> [Given text]:
Rumi Joins the Party
You just have to look at 12-year-old Blue Ivy Carter’s domination of the stage on her mother’s Renaissance Tour to understand just how much of a super-mom Beyonce is. With Blue already a Grammy-winner due to her mom’s spotlighting of her talents with feature credits, Beyonce continues the tradition of paying tribute to her children with full songs on Cowboy Carter with the tracks “PROTECTOR” and “MY ROSE.” One half of a set of twins, six-year-old Rumi Carter finally receives her own feature credit on the former. While she doesn’t sing – yet – her voice is heard asking her mother to sing her a lullaby. Who knows, maybe she’ll pick up a Grammy before she reaches her teen years as well.
Cowboys in Clovis
The track “YA YA” also sees Beyonce dropping the poignant lyric “whole lotta red in that white and blue,” something that she draws reference to best on the song “JUST FOR FUN.” Continuing to speak on the problematic history of the American West, she draws reference to “cowboys in Clovis” while singing with featured artist Willie Jones. A city in California with a historical annual rodeo that draws over 50 thousand guests per year, the city is also named for the Clovis peoples, often recognized as one of the first ever groups of Indigenous North Americans and the ancestors of many First Nations peoples today. The dichotomy of a rodeo, full of romanticized distortions of the realities of Western life, taking place on such important First Nations lands is not lost on an album that scrutinizes America’s relationship with country music.
World Stop…Carry On
Beyonce has frequently lyrically toasted her ability to halt the world in its tracks whenever she’s gearing up to make career moves, and she continued to prove that inadvertently with the release of Cowboy Carter. While the gains in people searching for the important topics, artists and histories that she nods to on the album are incredible to see, the funniest effect of one of Earth’s biggest megastars going country has to be reports of Google searches for “bolo tie,” “cowboy hat” and “cowboy boots” surging mere hours after the concept of the album was announced. If you thought the oft-reported “yeehaw era” was coming to a close anytime soon, think again.

> [Source material]:

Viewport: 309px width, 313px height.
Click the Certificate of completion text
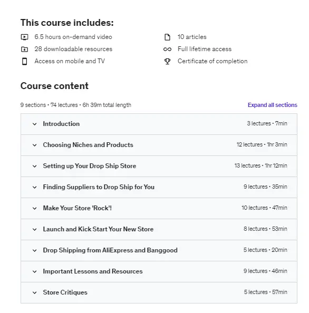(213, 61)
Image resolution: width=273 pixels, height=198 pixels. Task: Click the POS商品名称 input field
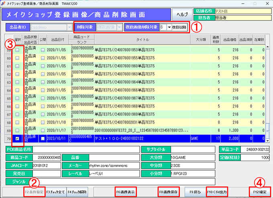[x=86, y=149]
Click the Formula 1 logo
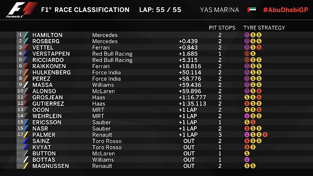 click(21, 10)
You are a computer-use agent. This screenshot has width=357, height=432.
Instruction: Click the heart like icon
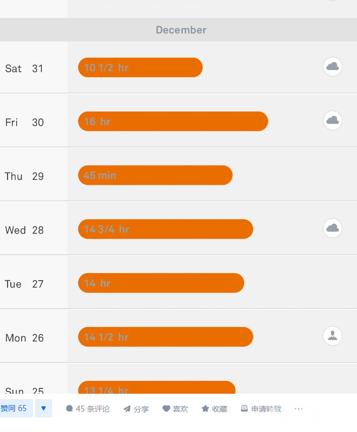[166, 409]
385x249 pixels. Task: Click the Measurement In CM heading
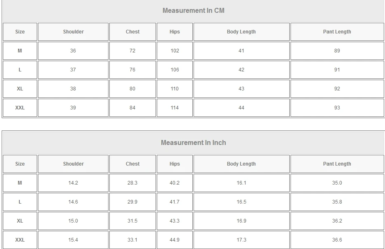[194, 11]
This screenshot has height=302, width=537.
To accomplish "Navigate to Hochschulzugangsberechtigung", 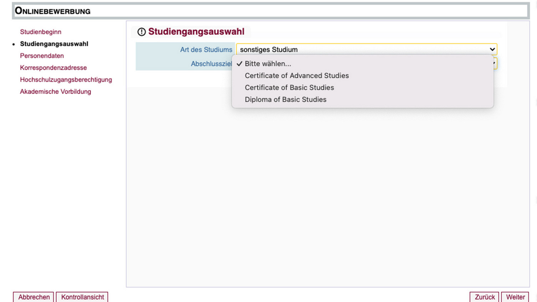I will [66, 80].
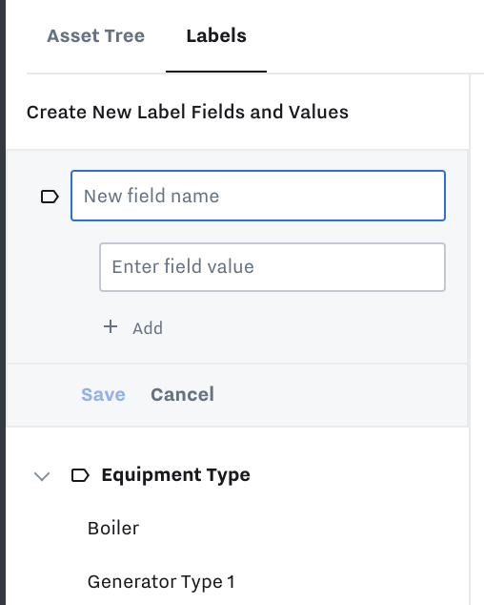
Task: Cancel creating the label field
Action: (182, 394)
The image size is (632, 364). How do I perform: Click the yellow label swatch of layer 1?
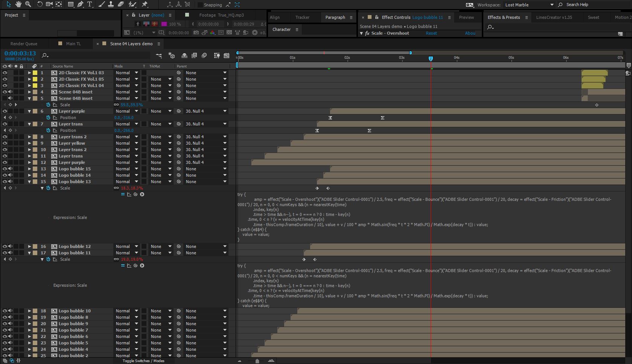click(35, 73)
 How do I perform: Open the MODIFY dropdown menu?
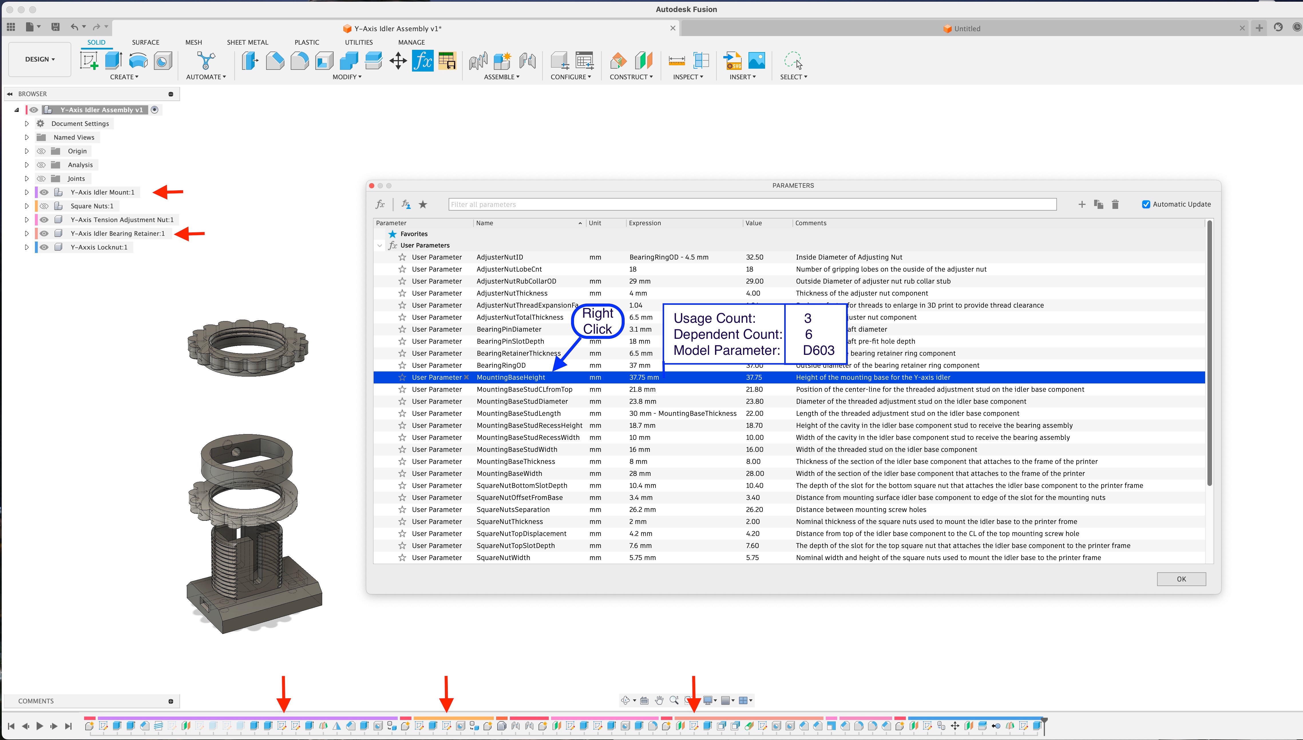[347, 77]
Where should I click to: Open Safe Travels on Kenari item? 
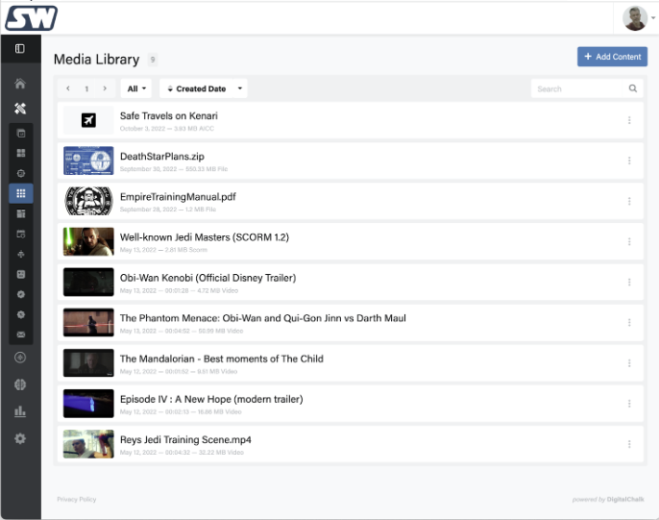(168, 116)
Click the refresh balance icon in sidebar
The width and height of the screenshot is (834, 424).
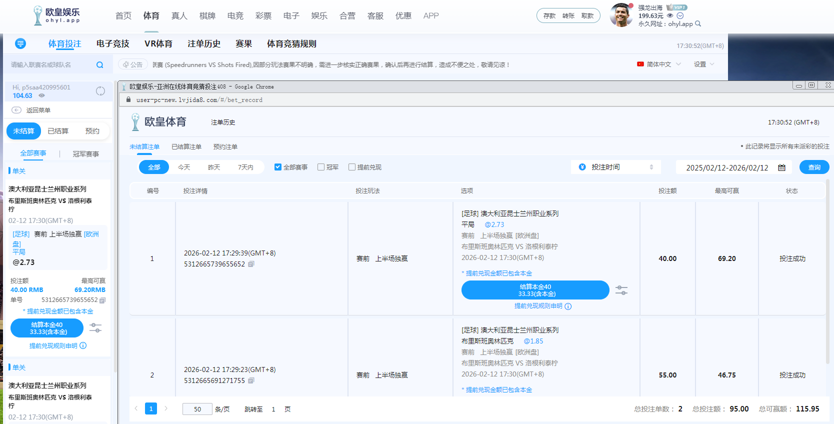101,91
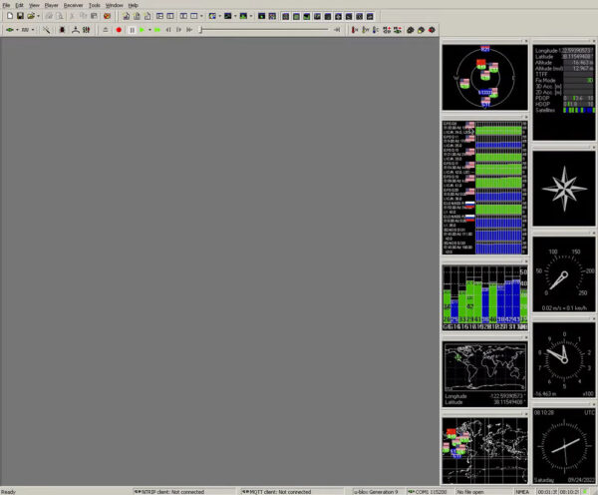The image size is (598, 495).
Task: Open the Tools menu
Action: click(94, 5)
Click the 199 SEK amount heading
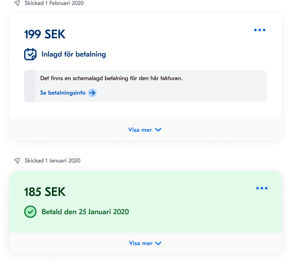 (45, 34)
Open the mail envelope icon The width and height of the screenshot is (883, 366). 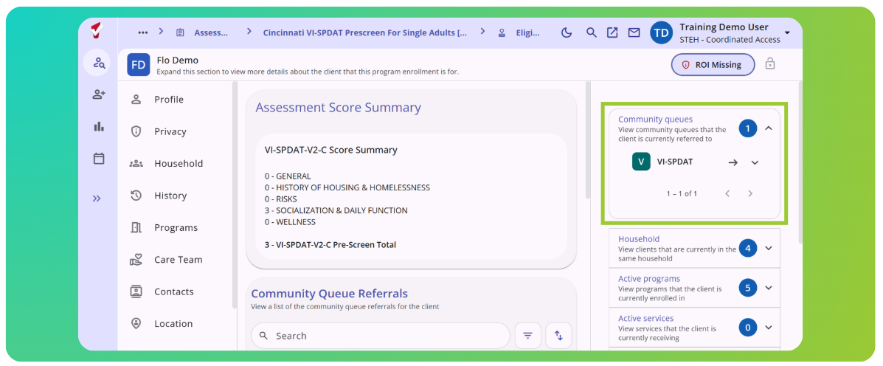(634, 32)
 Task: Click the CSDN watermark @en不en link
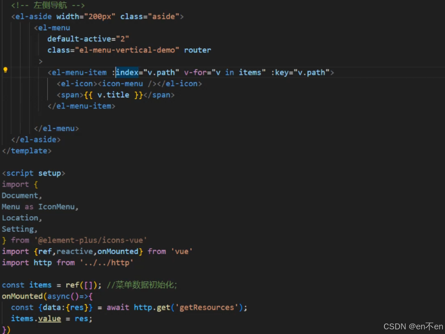pyautogui.click(x=412, y=326)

> [Using the information]:
a – Which track on Cowboy Carter gives Rumi Carter her own feature credit, according to the Cowboy Carter text?
b – Rewrite the paragraph of the Cowboy Carter text that begins "Beyonce has frequently lyrically toasted" in shorter form, keeping its main facts.
c – Please reproduce the Cowboy Carter text from "World Stop…Carry On" up to and including "soon, think again.".

> [Your written answers]:
a – "PROTECTOR"

b – Beyonce often sings about stopping the world before her career moves, and Cowboy Carter unintentionally proved it. Searches rose for the topics, artists and histories the album references. Within hours of the album's concept being announced, Google searches for "bolo tie," "cowboy hat" and "cowboy boots" reportedly surged, a sign the "yeehaw era" is not ending soon.

c –
World Stop…Carry On
Beyonce has frequently lyrically toasted her ability to halt the world in its tracks whenever she’s gearing up to make career moves, and she continued to prove that inadvertently with the release of Cowboy Carter. While the gains in people searching for the important topics, artists and histories that she nods to on the album are incredible to see, the funniest effect of one of Earth’s biggest megastars going country has to be reports of Google searches for “bolo tie,” “cowboy hat” and “cowboy boots” surging mere hours after the concept of the album was announced. If you thought the oft-reported “yeehaw era” was coming to a close anytime soon, think again.